The Ray of Creation is an esoteric cosmology which was taught by G. I. Gurdjieff as part of his Fourth Way teaching. It is a diagram which better represents the place which Earth occupies in the Universe. The diagram has eight levels, each corresponding to Gurdjieff's Law of Octaves (see In Search of the Miraculous, chapter 7).

==Levels==

The first level is "The Absolute", followed by "All Worlds", "All Suns", "Sun", "All Planets", "Earth", "Moon", and "The Absolute":

- The bottom of the cosmos, below life - "The Absolute"
- Earth's satellite - "The Moon"
- Our planet - "Earth"
- All of the planets in the Solar System to which Earth belongs to - "All Planets"
- The planets belong to the "Sun" or the Solar System
- The Sun belongs to the Milky Way galaxy or the "All Suns" combined
- All galaxies put together belong to "All Worlds"
- All Worlds form a final whole called "The Absolute"

This lineage indicates and compares the construction of all of the levels, matters, and laws of the Universe, placing them in scale with one another. Both levels called "The Absolute" reflect the will of God (in Fourth Way terms); the all-encompassing Absolute in that it is the undivided will of God from which creation branches out, and the bottom Absolute in that it is the final end or limit of creation's branching out.

==Laws==

It was taught that in "The Absolute" the three holy forces form a whole, and thereby there is only one law (force) in the Absolute (which is the Will of the Absolute). The three forces of this law converge to form "All Worlds", whose level, now, being a part of the whole now has three laws. This level also having three forces, acts in creating "All Suns" in a similar process, and thereby "All Suns" has six laws (three new ones and three of the All Worlds level). Similarly, "Sun" has 12 laws, "All Planets" 24 laws, "Earth" 48 laws, "Moon" 96 laws, and "The Absolute" 192 laws.

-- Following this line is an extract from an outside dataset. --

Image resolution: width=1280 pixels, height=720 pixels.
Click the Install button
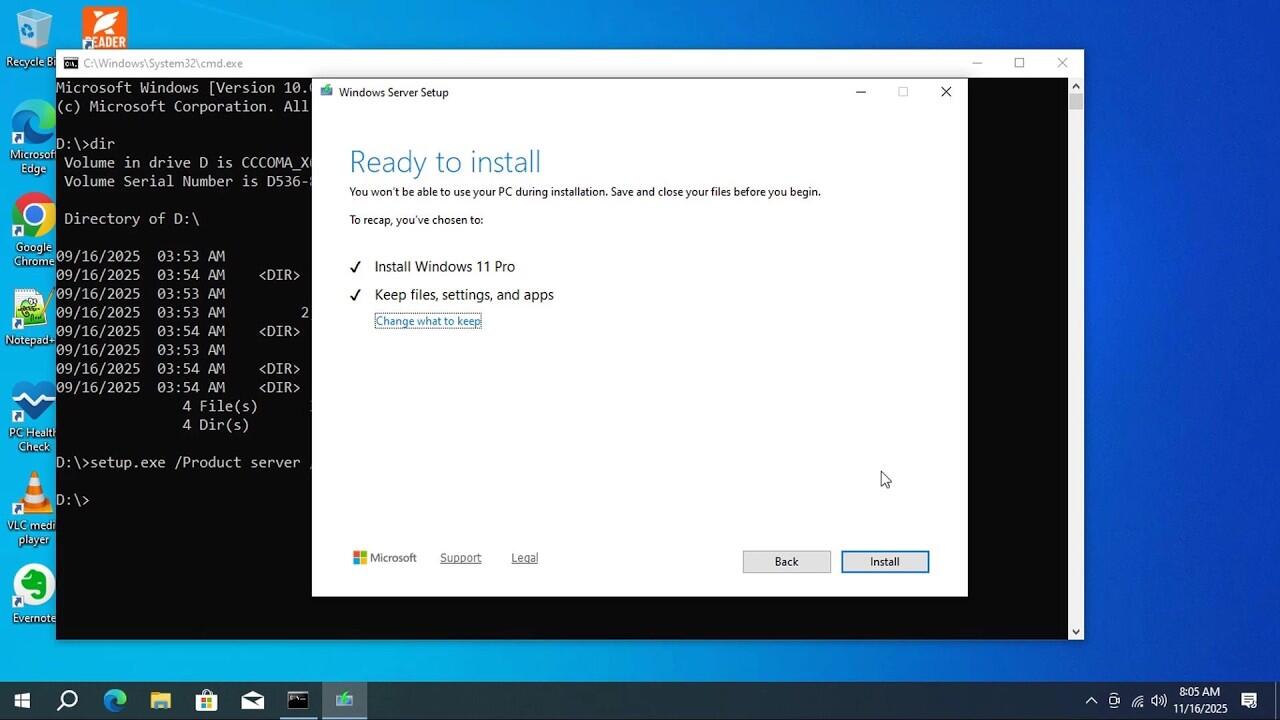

Each level after the one-law Absolute has a bigger number of laws which govern it. Therefore, the further the level is away from the Absolute, the more mechanical the living things in it are. By this comparison it is claimed that there are 48 laws governing the life of living beings on Earth, thereby also claiming that the life on Earth is quite mechanical.
Note that "The Absolute" mentioned here does not refer to God in conventional Christian terms, but as understood in terms of Gurdjieff's "esoteric Christianity" as he also called his Fourth Way teaching.

==Matter==

Similarly to the difference of laws on each level, the level (in this case 'density') of matter differs in the same way. "The Absolute" has a matter density of one, "All Worlds" has a density of 3 (one atom of "All Worlds" has a three times the density as one atom of "The Absolute"), "All Suns" 6, "Sun" 12, "All Planets" 24, "Earth" 48, "Moon" 96, "The Absolute" (which in this case represents dead matter) 192.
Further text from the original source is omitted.